Luanda — Le marché angolais des carburants demeure stable et devrait connaître une réduction de la dépendance aux produits importés d'environ 65 % au deuxième trimestre de cette année, a assuré ce lundi à Luanda le directeur de la planification et du contrôle de gestion de la compagnie pétrolière nationale, Edson Pongolola.
S'exprimant à la presse, en marge de la présentation du bilan du premier trimestre, le responsable a affirmé que « le pays dispose de la capacité nécessaire pour répondre à la consommation intérieure ». Au cours de cette période, les ventes de produits raffinés ont dépassé un million de tonnes métriques, grâce à une consommation quotidienne stable d'environ 13 millions de litres de gazole. Le directeur a précisé que, du fait de l'arrêt programmé pour maintenance de la raffinerie de Luanda pendant deux mois au premier trimestre, environ 85 % des produits raffinés consommés provenaient de l'importation.
Cependant, avec la remise en service de cette unité, les importations devraient désormais ne couvrir qu'un tiers des besoins du pays. « Nous avons l'avantage, au second trimestre, de pouvoir compter à nouveau sur la raffinerie de Luanda après la maintenance. De plus, avec la production attendue de la raffinerie de Cabinda, nous disposerons d'une marge supplémentaire en termes de disponibilité des produits », a déclaré Edson Pongolola.

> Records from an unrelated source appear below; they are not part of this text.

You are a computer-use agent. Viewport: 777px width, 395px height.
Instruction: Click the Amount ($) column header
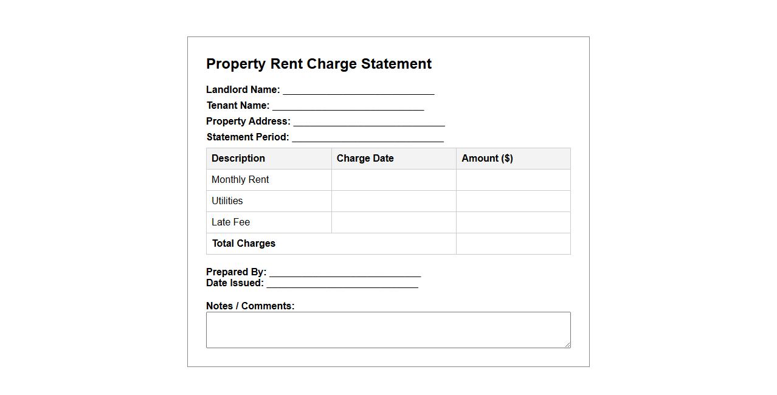[487, 159]
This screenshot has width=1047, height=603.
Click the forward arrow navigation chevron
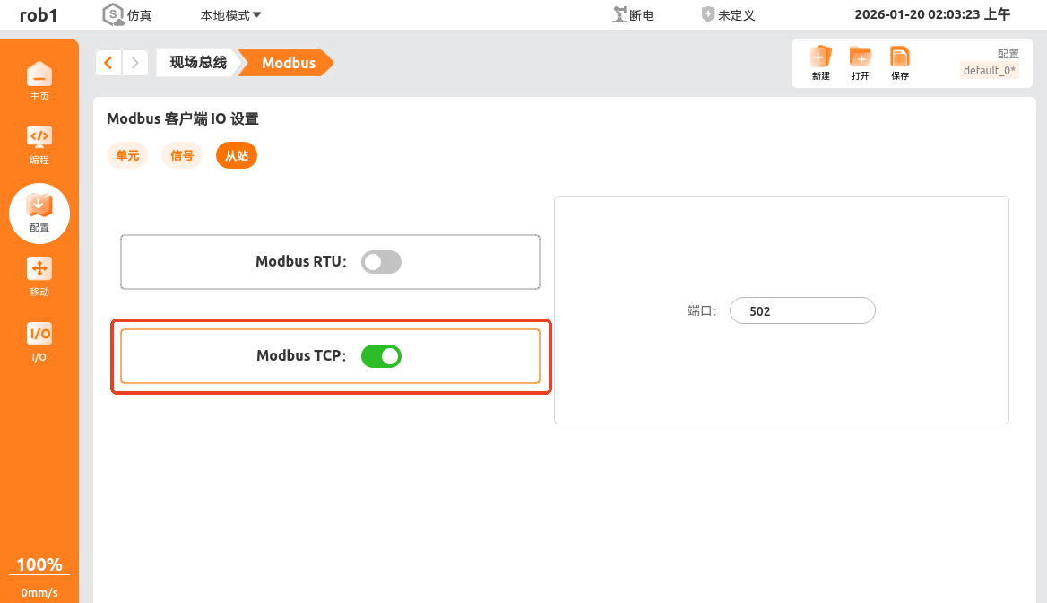click(x=134, y=63)
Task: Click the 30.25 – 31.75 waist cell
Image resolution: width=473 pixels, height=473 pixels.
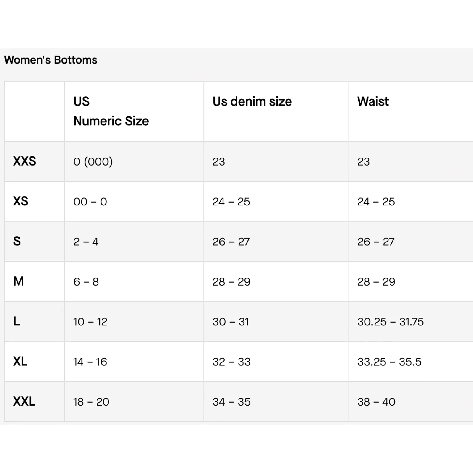Action: click(391, 322)
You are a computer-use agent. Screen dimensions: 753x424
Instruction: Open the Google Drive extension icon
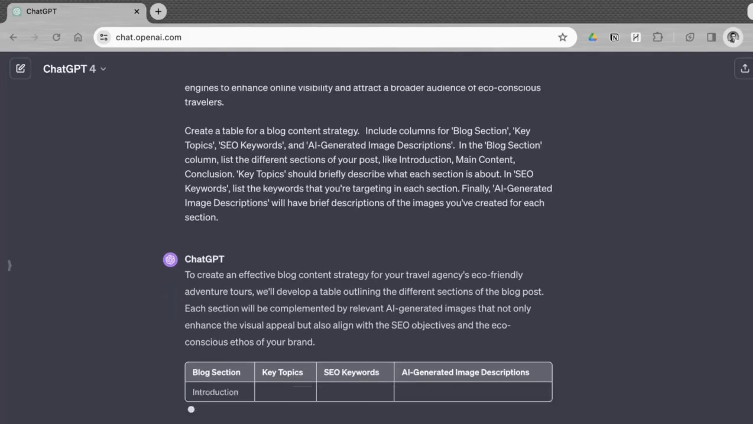pos(593,37)
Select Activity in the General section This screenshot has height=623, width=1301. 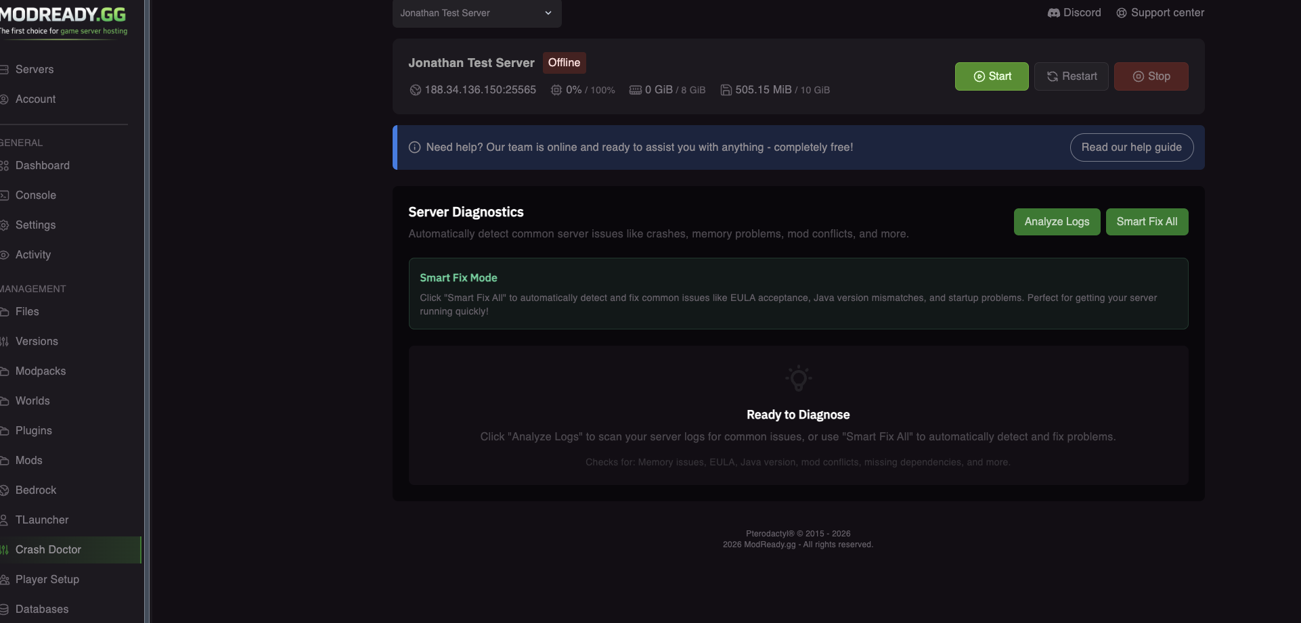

Contexte international et évolution des prix
Restez informé des derniers gros titres sur WhatsApp | LinkedIn
Concernant la situation géopolitique, il a souligné que, bien que les conflits au Moyen-Orient n'aient pas impacté les volumes au début de l'année, ils constituent un risque accru pour le deuxième trimestre, notamment pour les coûts d'acquisition. Malgré ces contraintes, Sonangol dispose de contrats à moyen et long terme qui lui permettent d'atténuer les risques et de garantir la stabilité des approvisionnements.

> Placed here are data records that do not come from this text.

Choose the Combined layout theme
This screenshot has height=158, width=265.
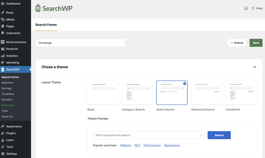point(241,93)
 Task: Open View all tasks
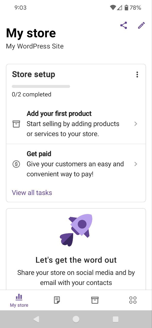coord(32,192)
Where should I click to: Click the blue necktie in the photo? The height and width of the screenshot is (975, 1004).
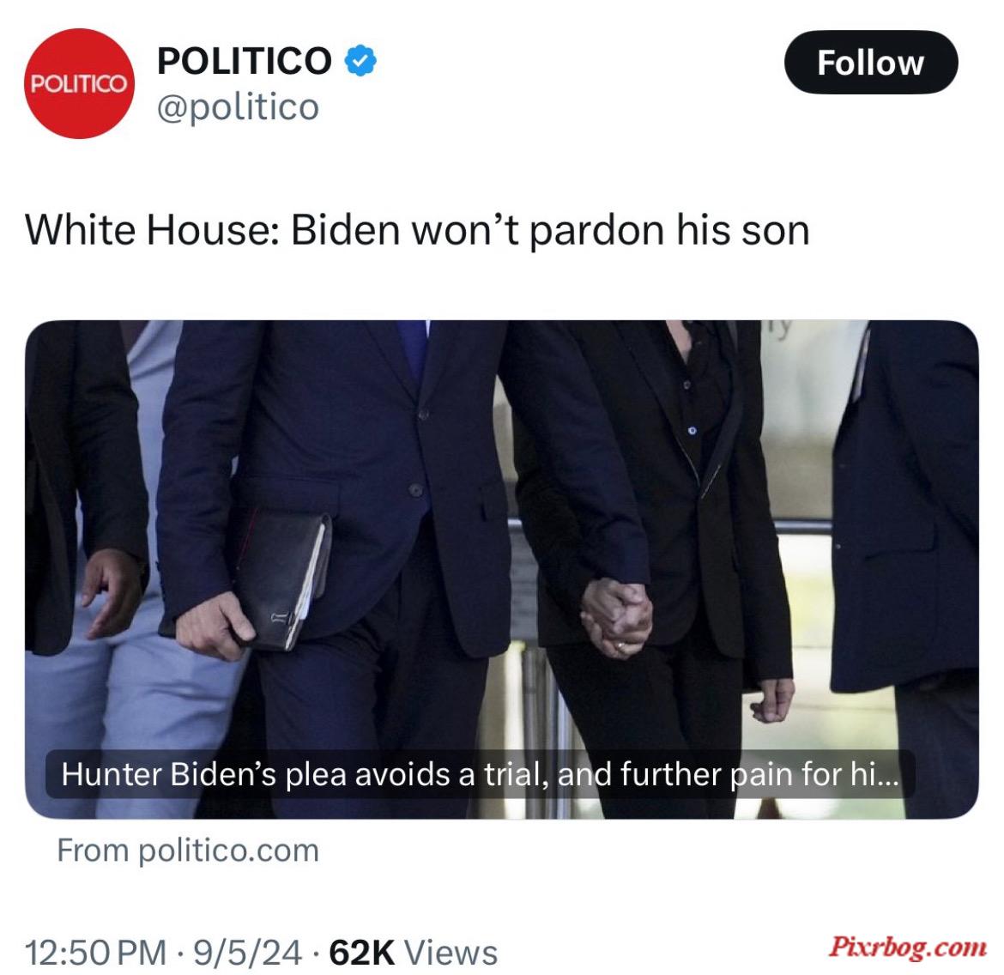(x=413, y=349)
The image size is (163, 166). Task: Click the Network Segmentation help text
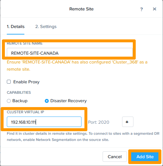coord(83,137)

S'agissant de la récente hausse du prix du baril de pétrole brut, Edson Pongolola l'a qualifiée « d'avantageuse » pour le chiffre d'affaires de la compagnie et pour la production nationale. Toutefois, il a averti que cette hausse exerce une pression sur le coût de production des produits raffinés, locaux comme importés, nécessitant une gestion rigoureuse des marges pour sécuriser la consommation intérieure. Pour le segment du gaz de cuisson (GPL), la compagnie pétrolière a enregistré des ventes quotidiennes proches de 2 000 tonnes, confirmant ainsi la tendance à la stabilité observée à la même période l'an dernier.